Auch sie – aus Berlin - übersetzt, aber nicht von Musik in Sprache, sondern seit 2011 aus dem Chinesischen. Auch sie beschäftigt sich mit Konnotationen des Archetypischen, mit interkommunikativem Sprachverhalten und schwerüberwindbaren Denkstrukturen. "Wie kleine trojanische Pferde", heißt es beim Verlagshaus J. Frank, "schmuggeln die Gedichte in Lea Schneiders Debütband 'dinge, von denen man erstmal lernen muss, warum sie gefährlich sind.'" Dadurch wirken ihre Prosagedichte teilweise wie lyrische Kurzessays, wenn auch ihre mentalen Schlenker oft poesievoll sind und in der humorvoll lakonischen Zusammenfügung bisweilen wie Bonmots, die durchaus kabarettistisch wirken, zu Lachern aus dem Publikum führten. Ein Labyrinth aus alltäglichen Effekten und sprachkritischem Diskurs. Auch mal schalkhaft wie vermeintlich sinnlose Werbesprüche: „Marmelade und Brühwürfel, wenn es ein Frühstück sein soll.“ Aber auch weiblich anspruchsvoll und fordernd: „Welche Form kannst du halten?

Als Beispiel das Prosagedicht:


[ich merke, dass ich mich wiederhole]


ich merke, dass ich mich wiederhole. irgendwo weiter vorn,
wo sich der archetyp-modus eingeschaltet hat: weben und
auftrennen, tausendundeine verschiebung. zeit gewinnen,
in der ich fäden lösen kann, die legosteine, plattenbauten,
stück für stück auseinanderrupfen, die burg schleifen, abtragen
bis zur hartplastikbasis, auf der sie baut, und dort, in diesem
zeitraum, ein schutzgebiet einrichten, standheizung inklusive.
sofern eine black box das braucht: wärmezufuhr. ein mittel zur
fixierung, wie prittstift oder redundanz. die schachtelgeschichten
bis auf schulterhöhe stapeln und dann sofort wieder rückgängig
machen, unerfüllbarkeit als erweitertes kriterium ihres gelingens.
worauf es ankommt: kein ende zu finden, sondern leerstellen,
räume in der luft, wo der wind wartet, getarnt als stille. ein
versteck im cliffhanger, im ständigen verweisen, vor und zurück.



Daniel Bayerstorfer aus München, neben Tristan Marquardt und Tillmann Severin in Zukunft Mitveranstalter dieser Reihe für junge Lyrik, trug seinen elfteiligen Zyklus „Spielregeln“ vor, der sich mit dem Beobachten und Aufnehmen von Umwelt und Kultur, auch mit dem heutigen Schreiben von Lyrik beschäftigt, aus einer intelligenten Distanz heraus und mit Augenmaß, was die Widersprüchlichkeiten aufzeigt, die der jungen lyrischen Generation dabei begegnen:


Aus „spielregel #2“:

dieses gewitter nach tagen im schnee. da war ein sonderklares
sagen, ein (sein wir ehrlich) ineinander ragen abgebrochner
zelte und statements, zu denen man nicht mehr stand; jedoch
neben allem lag schnee und ich habe diesen schnee gelobt.

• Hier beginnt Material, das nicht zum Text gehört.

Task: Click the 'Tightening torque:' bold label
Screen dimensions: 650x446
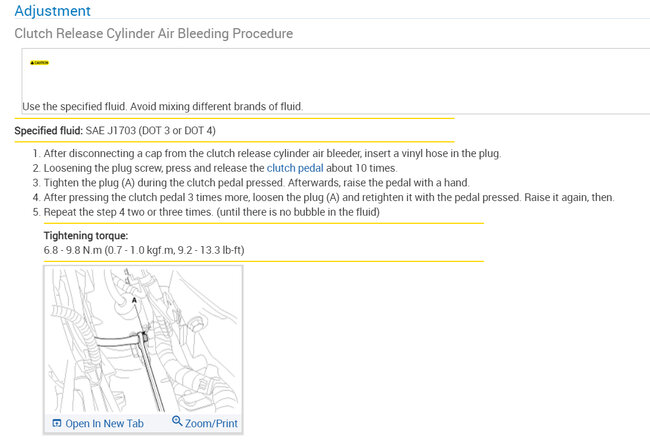Action: coord(85,235)
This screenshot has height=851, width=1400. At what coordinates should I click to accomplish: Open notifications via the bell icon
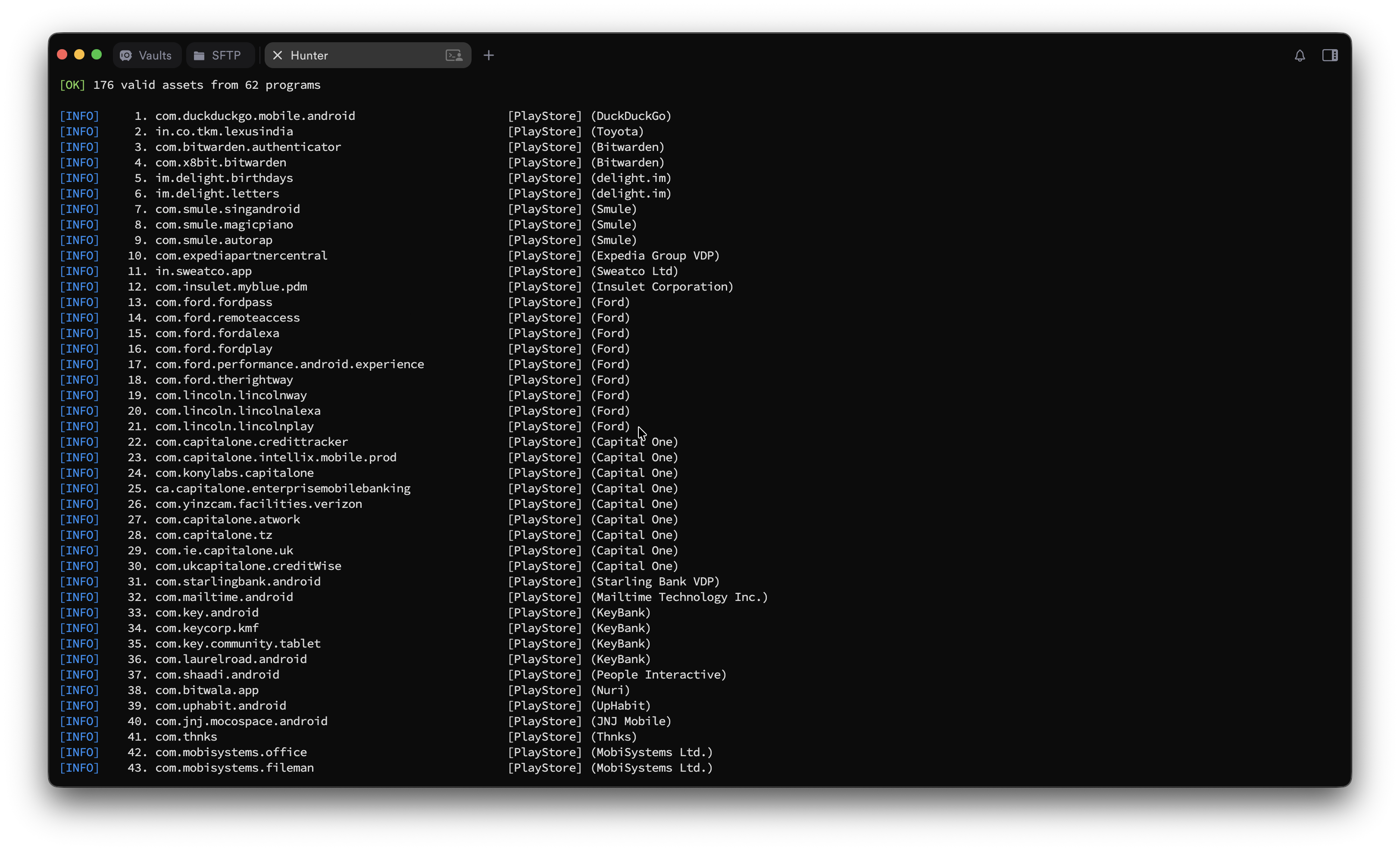(1300, 55)
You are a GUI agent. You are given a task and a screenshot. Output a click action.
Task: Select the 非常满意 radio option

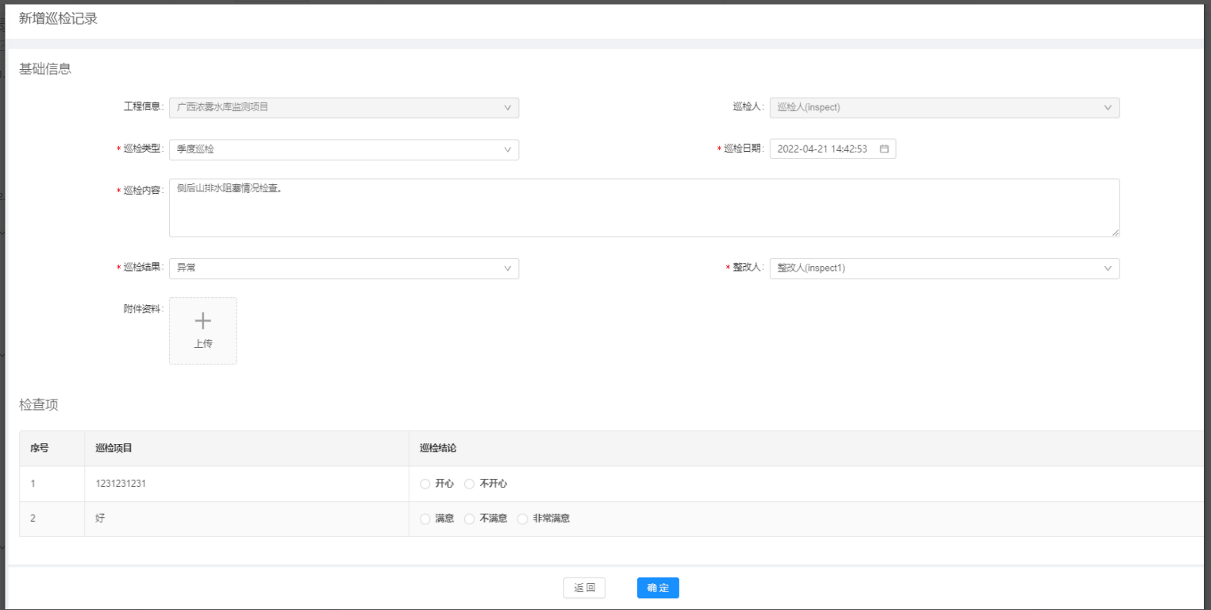(522, 519)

hängende gärten im tee. babylons erben. bock auf beuys.
zeige deine wunde, den mund / das tote huhn, das man in der
legebatterie übersah. zeige auch die iris / vinyl für den platten-
spieler blick, denn lichtung hörte auf, ohne dass wald begann.

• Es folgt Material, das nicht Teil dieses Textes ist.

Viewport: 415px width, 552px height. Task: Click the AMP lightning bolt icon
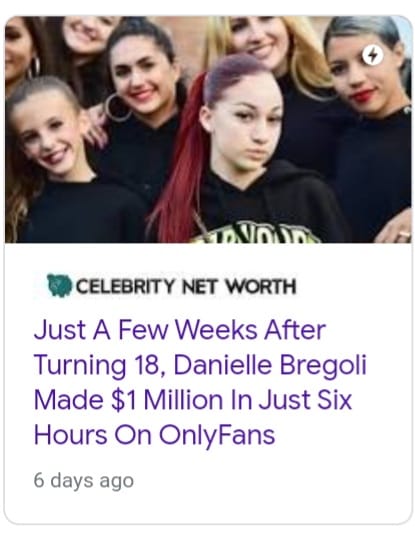(372, 56)
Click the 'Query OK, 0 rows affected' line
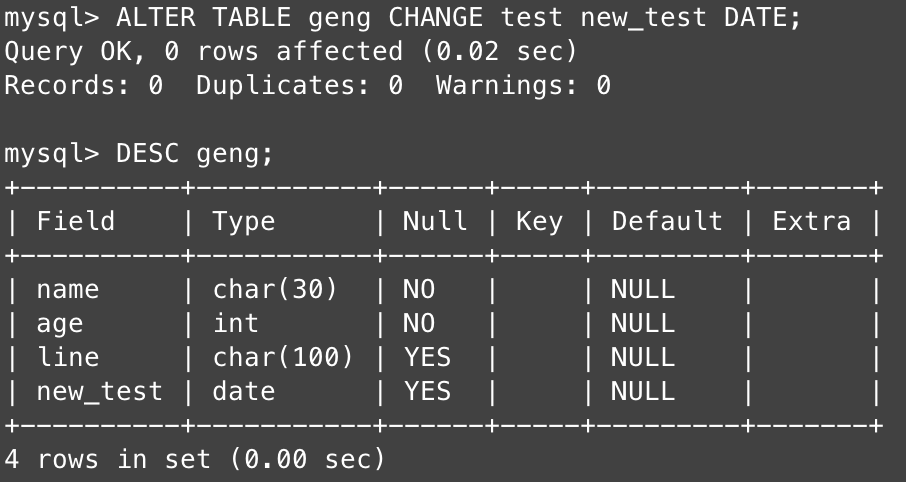This screenshot has height=482, width=906. 291,51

abrissglocken, klein wie hagel unter den augenbrauen,
geübt im niederreißen der lider, pendeln an den fassaden
der häuser entlang: c'era una volta wahnmoching und
nun die simpelste, allersimpelste feststellung: schwabing.



Bayerstorfer übersetzt ebenso aus dem Chinesischen, aber auch Lyrik von Edoardo Sanguineti, dem Dante-Kenner und Mitglied der italienischen Neoavanguardia. Dazu ein andermal mehr.